Hepimiz Bu Toprağın Açan Bir Gonca Gülüyüz, Açtıkça Âlemi Kokusuyla Saran Rengi İle Renklendiren.
               gonca gül ile ilgili görsel sonucu 


Geçmişin değerini bilerek, yarınları kurmanın telaşıyla gönlünde yarınlara yürümenin ateşiyle heyecanını taşıyanların yaşadığı günlerin satır satır kalemle yazıldığı bir gündü, kimisi için vasat, bu günü yaşayanların geride bir iz bırakıp bırakmanın telaşının yaşanmadığı bir günün ertesi günüydü. Yapayalnızlığı koynunda yaşatanların farkına varamadığı, aşkı koynunda taşıyarak âleme gülleri dikenlerin, yalnızlığı yaşayanların yalnızlığını fark ettirecek günün ertesi günüydü. Şöyle bu günü bir tasvir edin gönlünüzde sonra gözlerinizle seyredin, gülümsediğinizi fark ediyorum.

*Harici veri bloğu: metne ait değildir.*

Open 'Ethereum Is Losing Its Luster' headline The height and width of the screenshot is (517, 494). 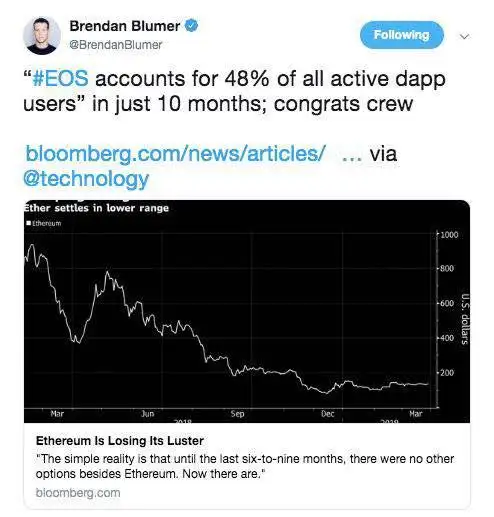(120, 441)
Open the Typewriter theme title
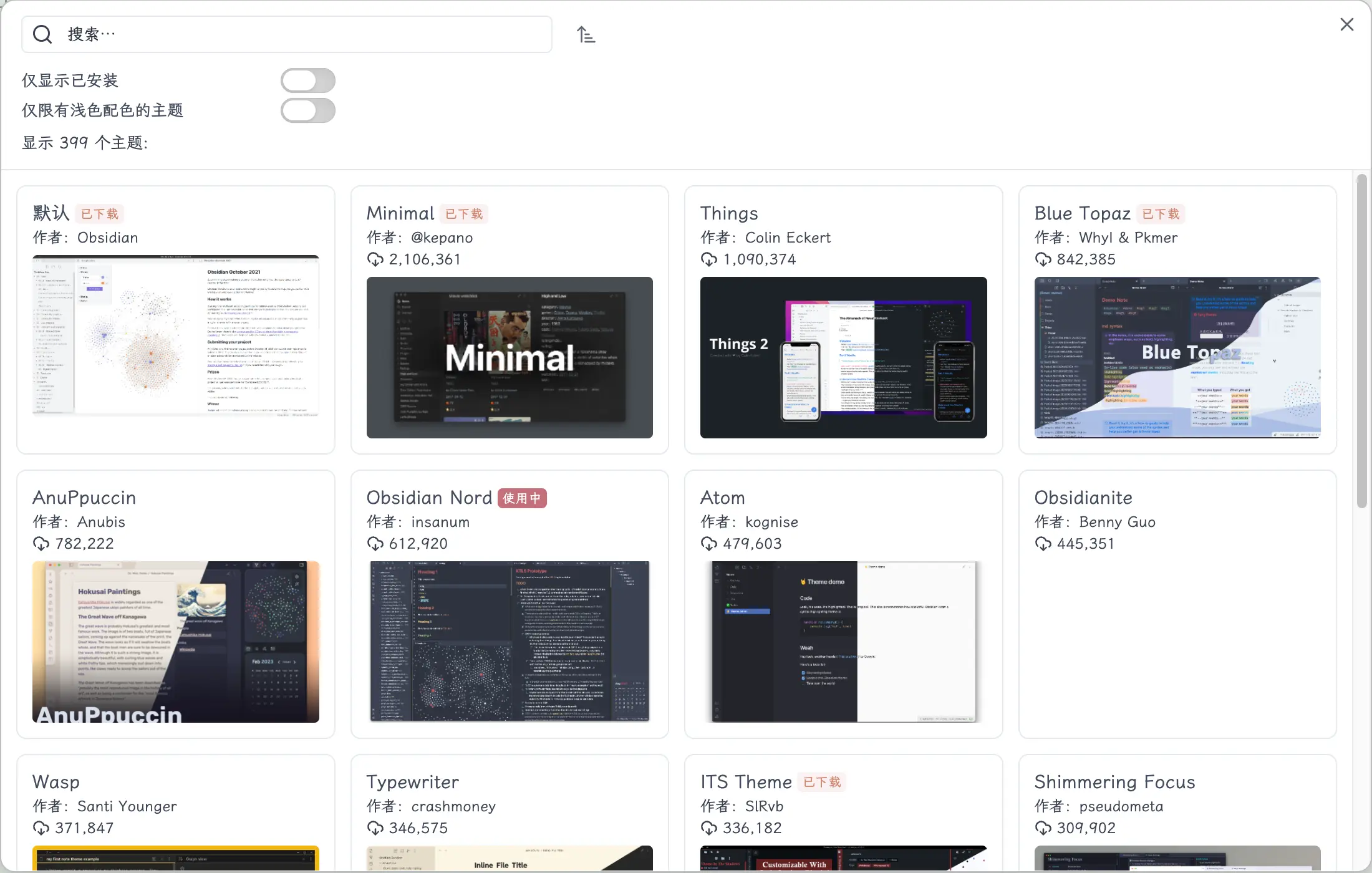Image resolution: width=1372 pixels, height=873 pixels. coord(412,782)
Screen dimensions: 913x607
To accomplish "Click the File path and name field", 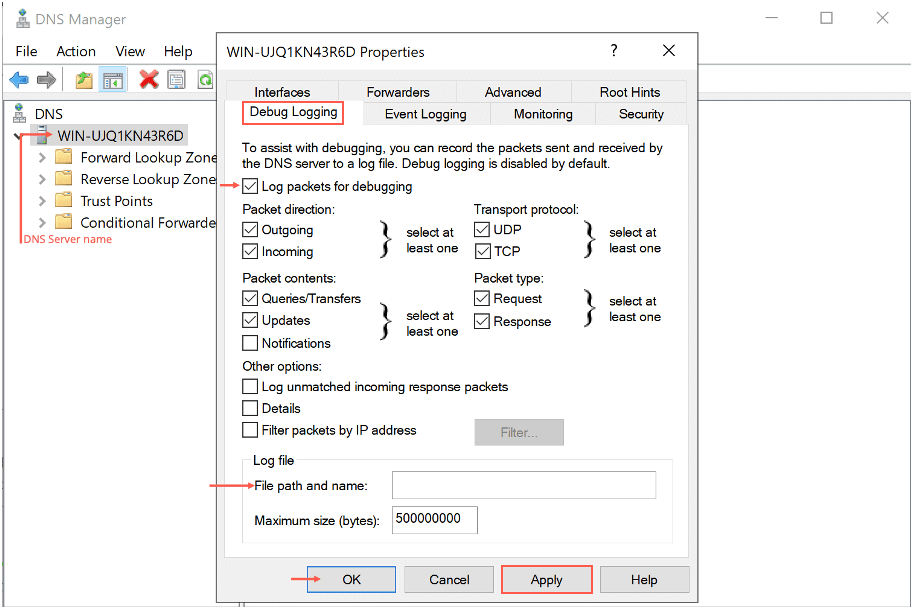I will 523,486.
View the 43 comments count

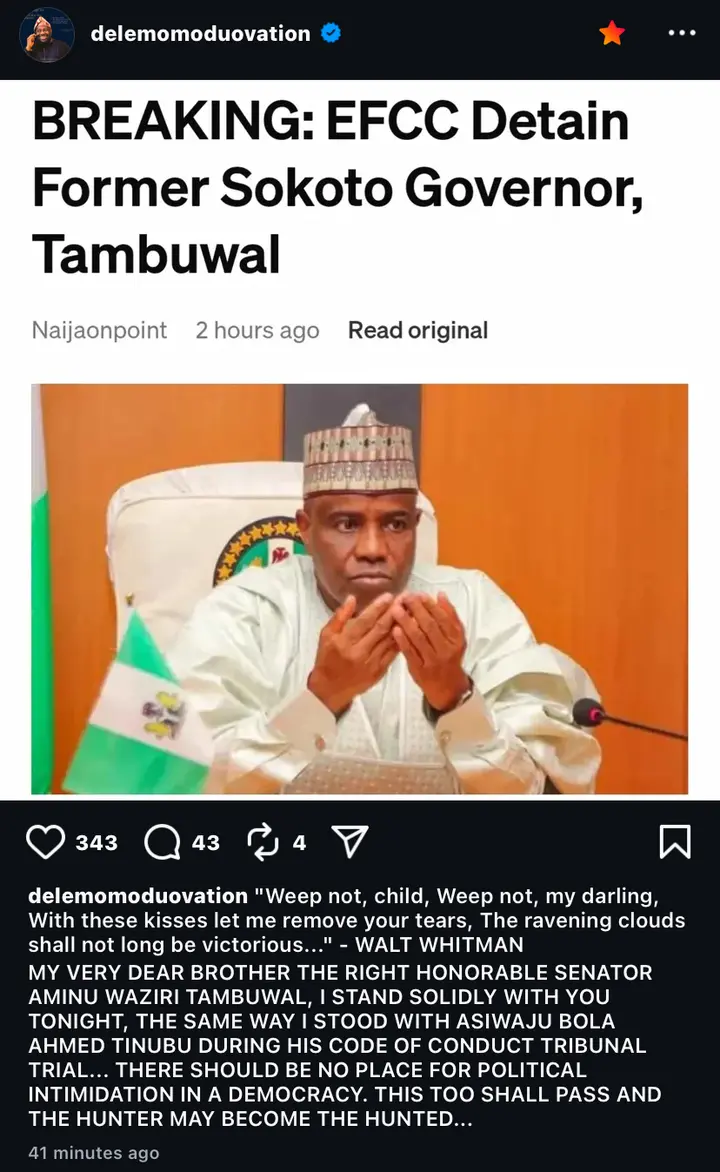click(x=206, y=842)
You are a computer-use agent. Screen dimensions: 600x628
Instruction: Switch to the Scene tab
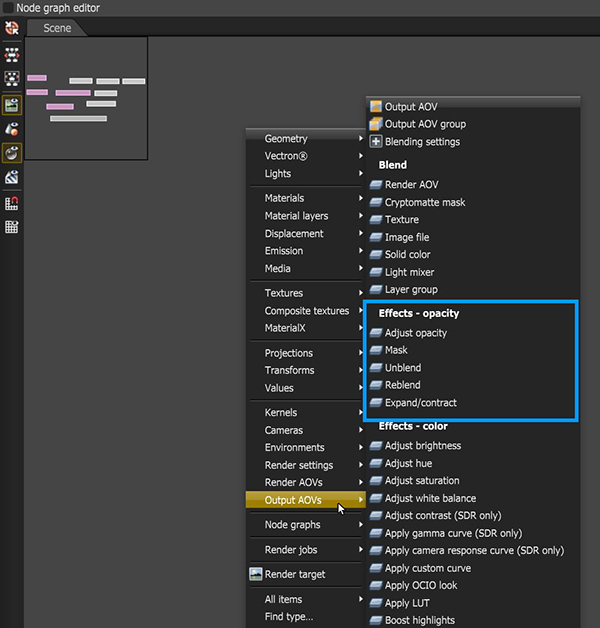pos(57,28)
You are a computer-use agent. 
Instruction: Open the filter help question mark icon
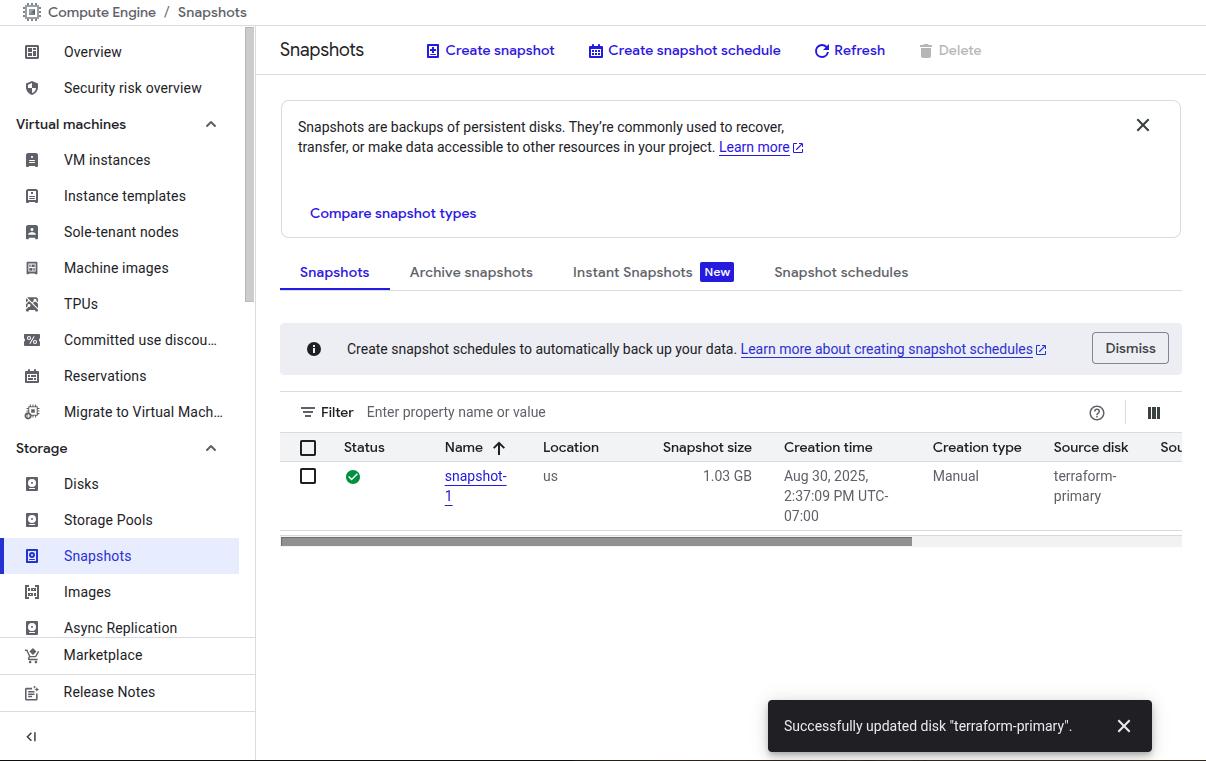pyautogui.click(x=1096, y=413)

Hepimiz bu toprağın bir gonca gülüyüz, açtıkça âlemi kokusuyla saran rengi ile renklendiren, oysa az önce bu gonca gülleri dermeye gelen, niyeti kötü olanların çok yaşadığı bir feryat figan ile dolu bir âlemin içinde, onlara sessiz kalarak yok olmaya seyirci kaldığımızın sancılı gününü de seyir edin gözlerinizle, işte gözlerinizde akan sancılı gözyaşlarınızla acını fark edebiliyorum sizin gibi. Şimdi silin bu sancı ile akan gözyaşlarınızı, gülümsemeye devam edin.
 
Erisin dağların karı açan gönlümüzdeki gülümsemelerin sıcaklığıyla, güneş değil mi gönlümüz bizleri sımsıcak ısıtan ve gülümseten… Mezarlığa dönmesin diye gülümseyelim gülümsetelim, elimizde gelen bu olmalı yıkmak yakmak değil, bakın şöyle bir tarihin içine yakanlar yıkanlar nasıl ne isimle nasıl anılıyor, adı sanı kalan var mı? Ya Zalim ya despot, ya eşkıya, ya şerefsiz, adı sanı duyulunca midelerin bulandığı bir ad ve san! Oysa bir Ahmet Arvasi, Mevlana, bir Yunus Emre, Pir Sultan Abdal, nasıl gülümseten gönül sıcaklığıyla tebessüm edilerek anılıyor hem de çiçeklerin kokusu etrafı sarıyor isimleri anılınca!


Bir hayal kurdum gülümseyenlerin çok olduğu bir âlemde, çalındı gönül kapım gülümseyenlerin gül kokulu bakışıyla. Selamlarımla.